CVT: a simple alternative to the automatic transmission

Simplicity rules in a CVT ... one end is connected to the engine, the other to the drive wheels

Published: March 22, 2012, 3:00 PM
Updated: August 4, 2015, 3:17 AM

As bicyclists know well, gears are needed to provide the torque multiplication necessary to move a device efficiently. In an automatic transmission, that is done through use of a torque converter plus a toothed gearset, which comes at the expense of increased cost and reduced efficiency and fuel economy.

In the auto industry we’ve seen everything from two-speed automatics to 18-speed manuals for the big rigs.

The manual transmission continues to be the model of efficiency in terms of power loss and expense. It also continues to sink slowly into oblivion, at least in the minds of North American consumers, fewer than 10% of whom chose it when purchasing a new vehicle, and we suspect the vast majority of even those would prefer an automatic if it didn’t cost $1,000 more.

Automatic transmissions have grown in popularity with five and even six speeds becoming more common in the search for that last bit of efficiency.

But the disadvantages are still there: power loss, efficiency, complexity and cost.

Another method of "shifting" gears is resurfacing after more than a century in relative oblivion: the CVT or Continuously Variable Transmission. First invented by German engineers Gotlieb Daimler and Karl Benz in 1886, the CVT was based on a rubber V-belt riding between two angled cones. Not much has changed in the intervening 115 years.

In the constant drive for better fuel mileage and lower emissions CVTs are once again gaining favour because they allow an engine to operate more efficiently by varying gear ratios instead of engine speed. If, for example an engine’s peak operating efficiency is 2,758 rpm the CVT allows the engineers to maintain that speed regardless of vehicle speed or load.

Another advantages are simplicity and a

s a low-cost alternative to conventional transmissions.

The CVT is a very simple device, consisting of only pulleys and a belt. The attendant shafts and related controls are already in place in the vehicle.

Disadvantages include the inability to handle larger power inputs, size and weight.

This is one of those cases where simplicity rules. No gears, plates, valves, converters or fluids; rather a pair of cone-shaped pulleys, facing each other, on a shaft connected by a belt to a second pair on another shaft. One end is connected to the engine and the other to the drive wheels.

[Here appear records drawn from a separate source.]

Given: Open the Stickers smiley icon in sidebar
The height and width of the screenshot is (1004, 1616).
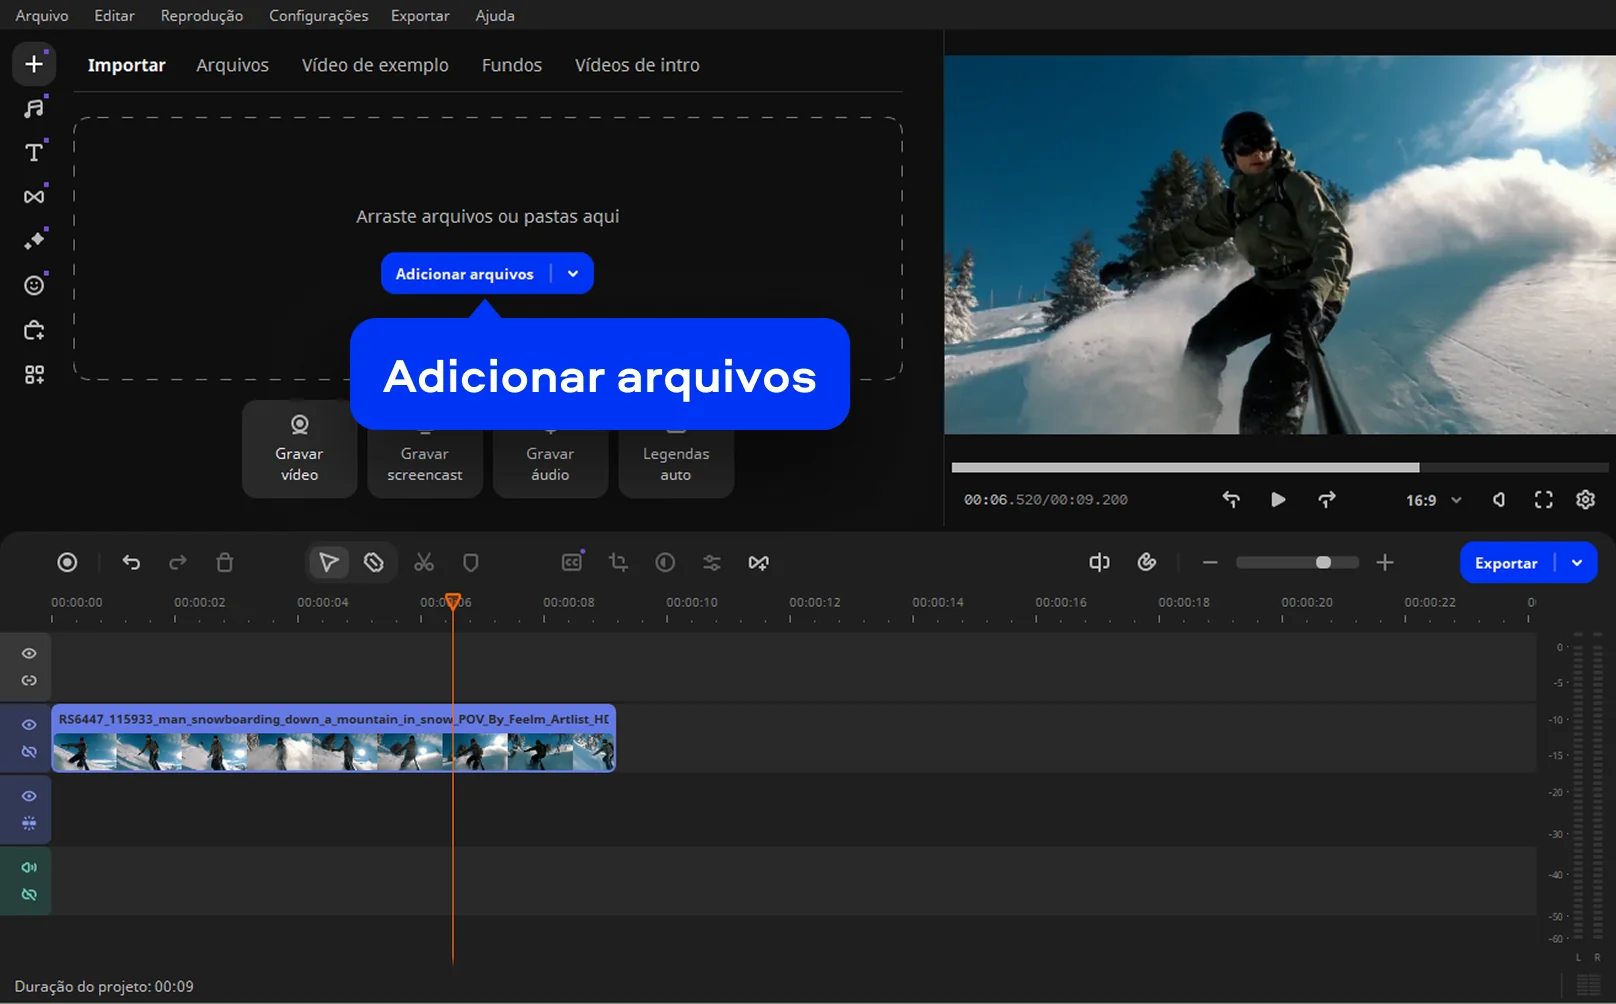Looking at the screenshot, I should (x=34, y=286).
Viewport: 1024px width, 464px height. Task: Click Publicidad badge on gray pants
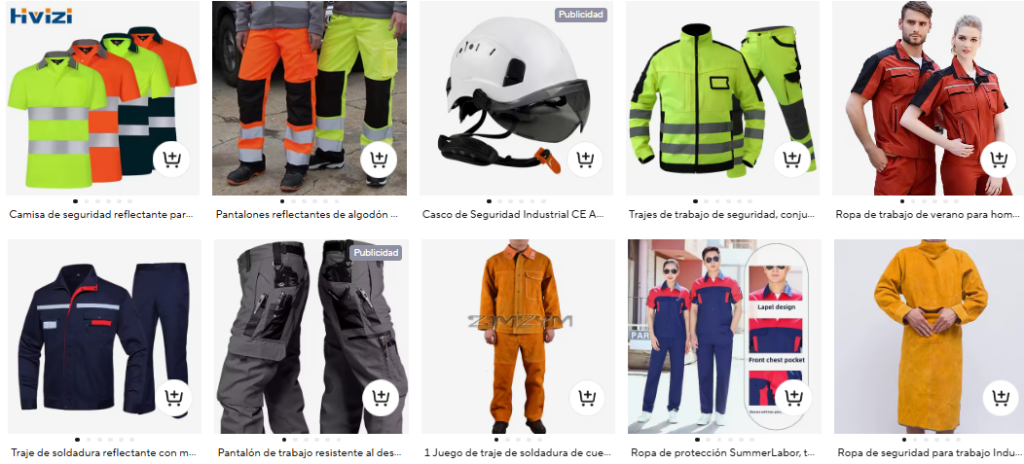(x=376, y=252)
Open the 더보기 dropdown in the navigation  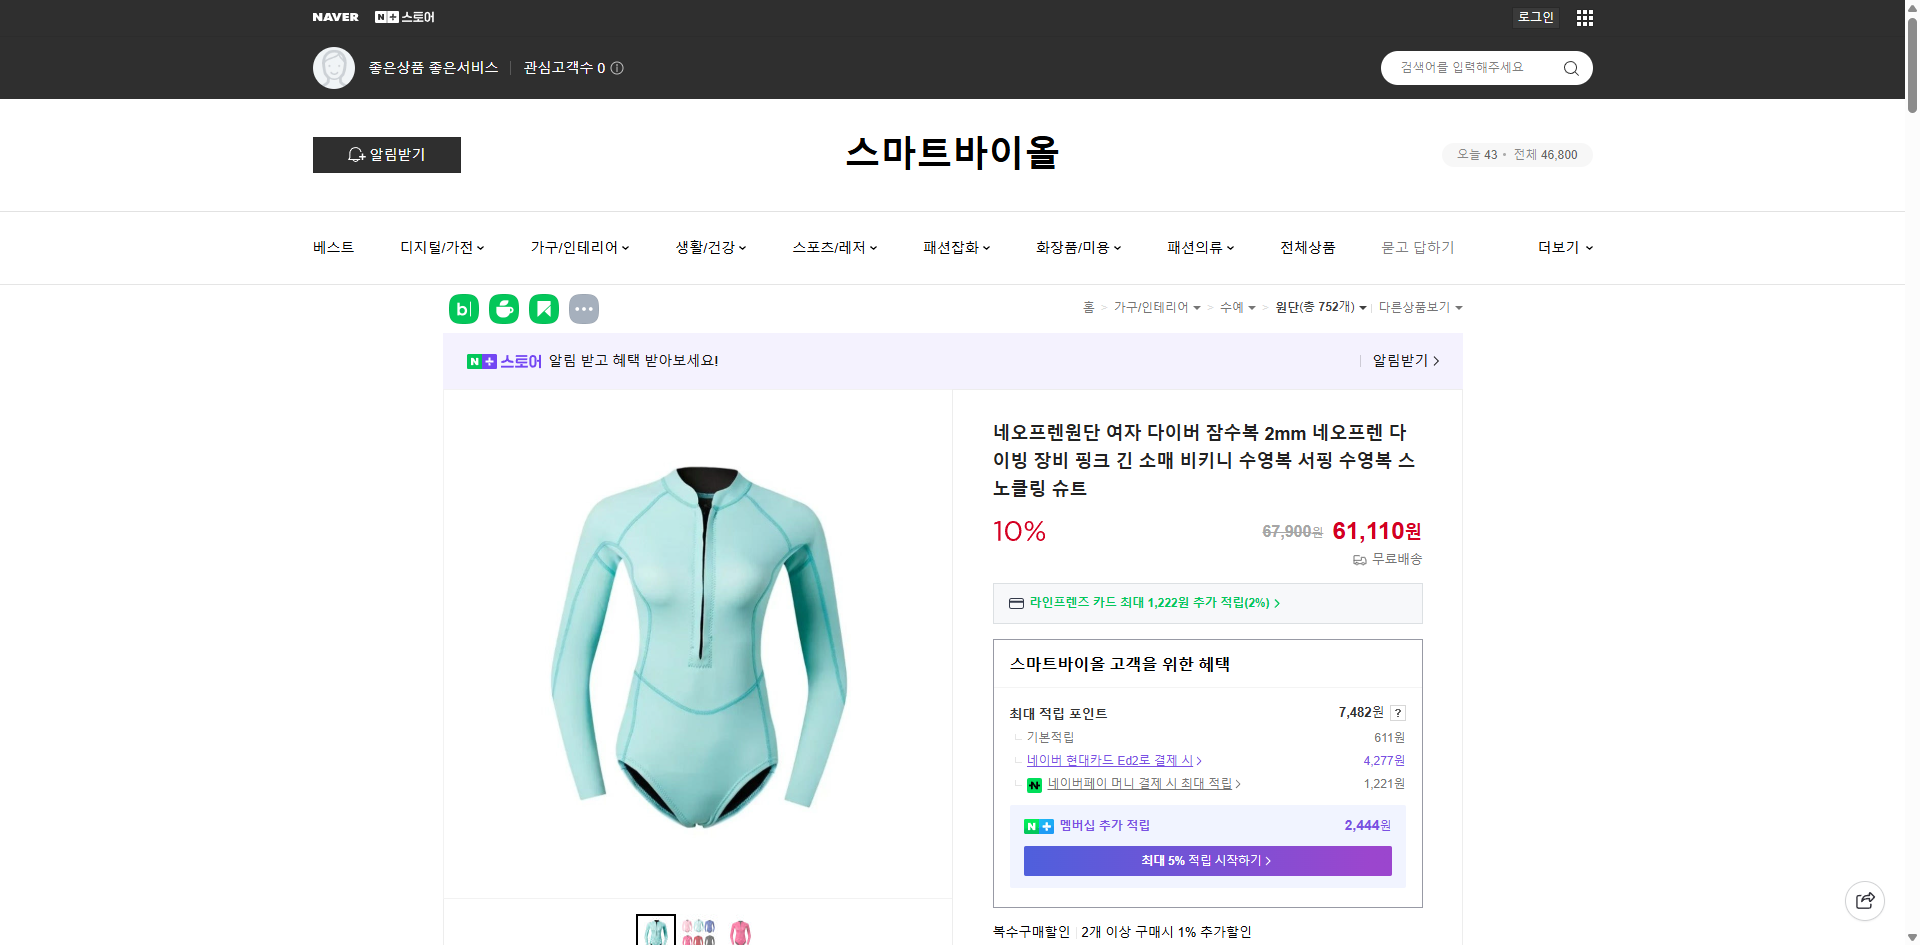tap(1564, 247)
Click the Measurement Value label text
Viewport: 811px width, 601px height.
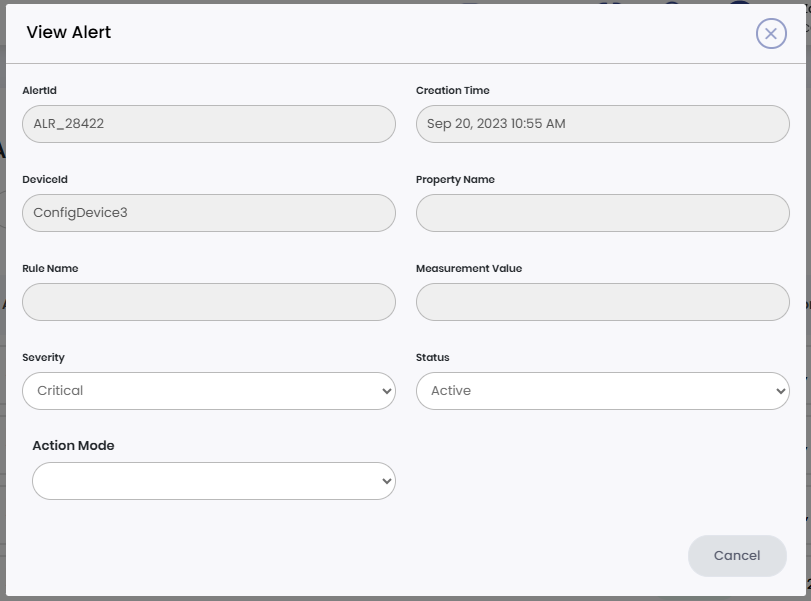tap(469, 268)
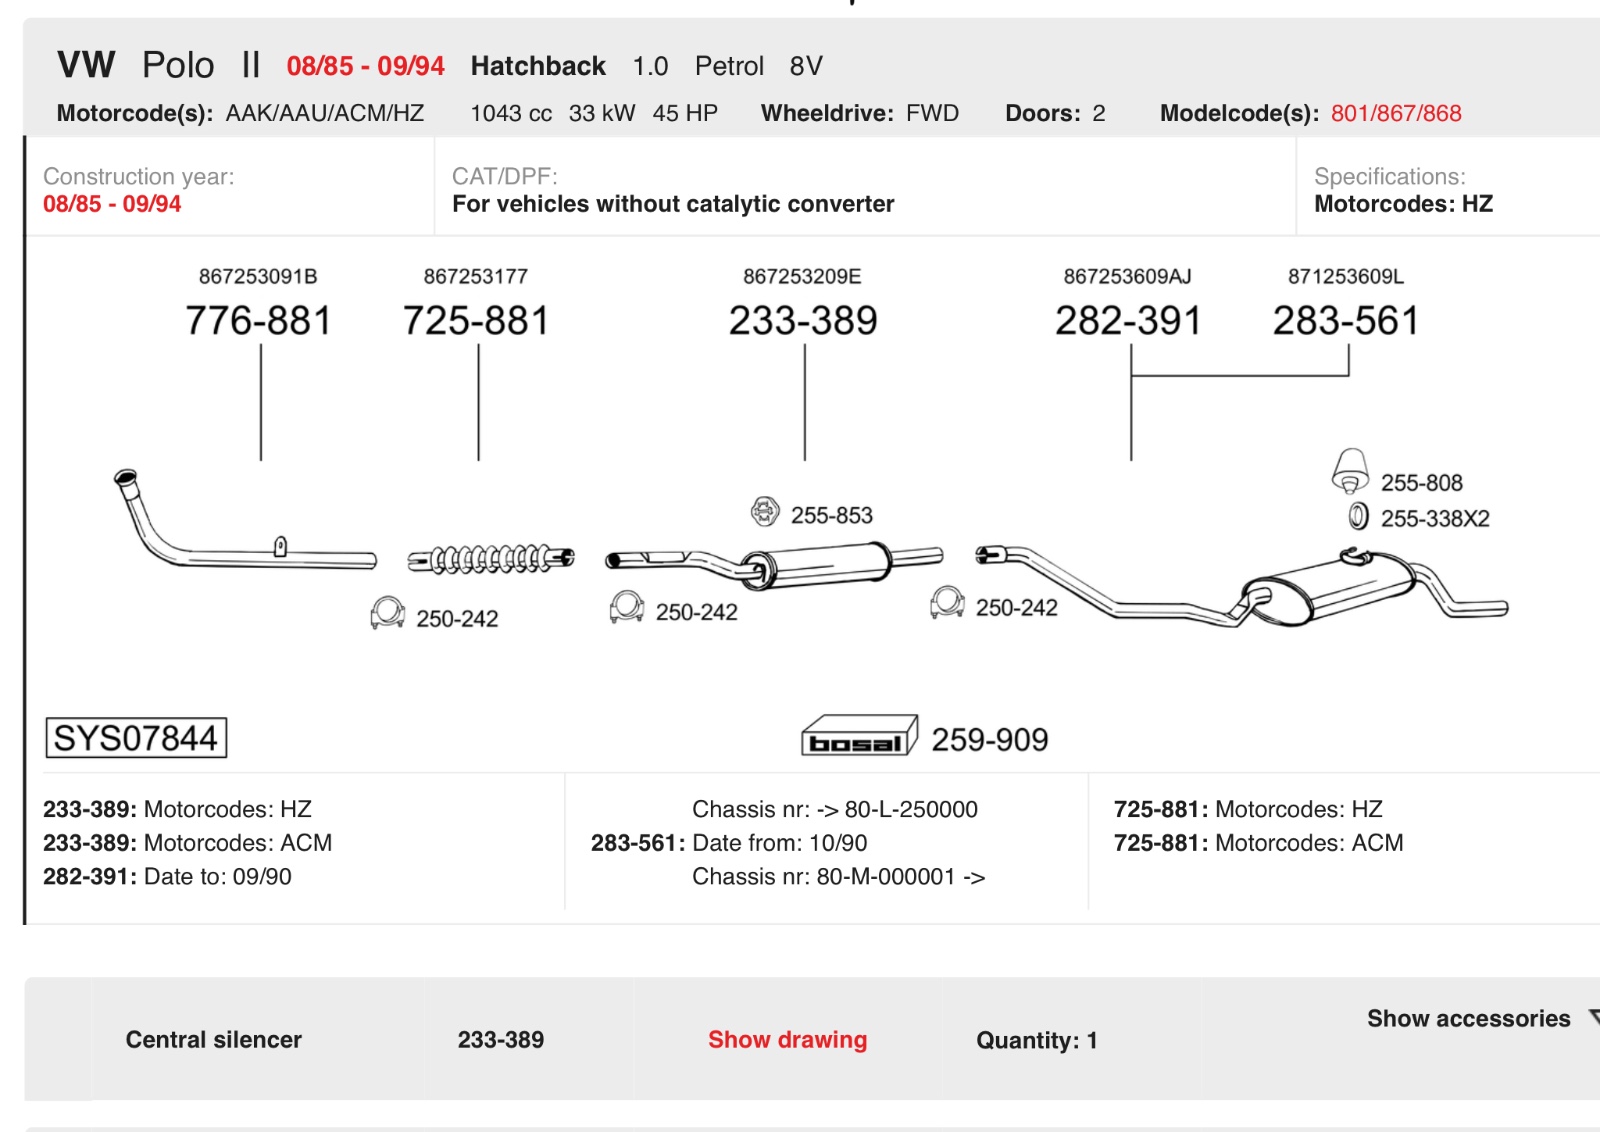
Task: Select part number 282-391
Action: point(1128,321)
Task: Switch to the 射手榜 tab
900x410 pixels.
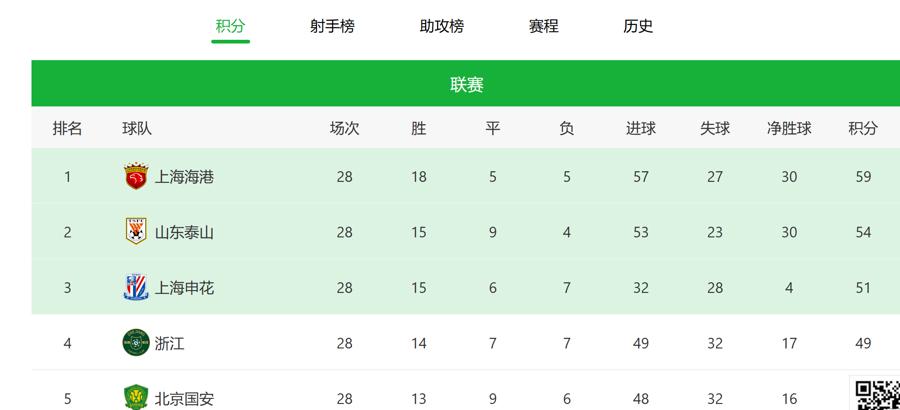Action: click(332, 26)
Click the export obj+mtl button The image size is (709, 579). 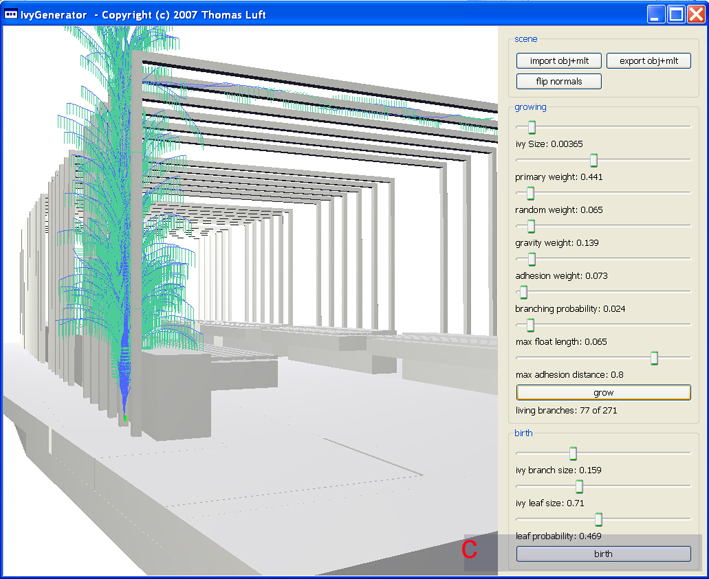[x=648, y=61]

As the pulleys at each end of the belt move closer together or further apart the belt rides lower or higher along the walls of the pulley, thereby changing the gear ratio. The pulleys are operated by oil pressure controlled by the ECU or engine control unit.

The computer uses information regarding throttle, engine speed, vehicle speed and other conditions to move the pulleys via oil pressure. If the throttle is depressed for acceleration, for example, the system widens the driving pulleys and narrows the driven pulleys, creating a lower gear ratio. The beauty is the infinite number of ratios available, rather than only a few and the simplicity of the system. The problem is that of the engine producing more torque than the belt can handle.

Think of it as constant speed drive using an infinite number of ratios, from bull low to overdrive. The engine can be set to operate at peak efficiency and kept in that range while the belt moves between the wide and narrow portion of the pulleys, altering ratios over a huge range, and thus final drive and vehicle speeds, all without a single shift.

Although CVTs have been around for more than a century, used mostly to run power tools and other low-load devices (like snowmobiles), they have seen limited use in automobiles. Subaru was the first to offer one in a production car, in the 1.2-litre Justy in 1989. It remained in production until 1993. But neither the car nor the CVT captured the buying public’s attention.

The problem with CVTs has been their inability to handle torque. Belt slippage caused when engine torque exceeds grip is a major concern. Traditional belts deteriorate very quickly in these situations.

Advances in metallurgy and electronic control have allowed engineers to renew their interest in CVTs. Some companies are using multi-link steel chains and all current CVT systems take advantage of ECUs with vastly more computing power than available previously.

As the battle for increased fuel mileage and reduced emissions continues, expect further development and use of the CVT.

But don’t look for one in a heavy-duty pickup anytime soon.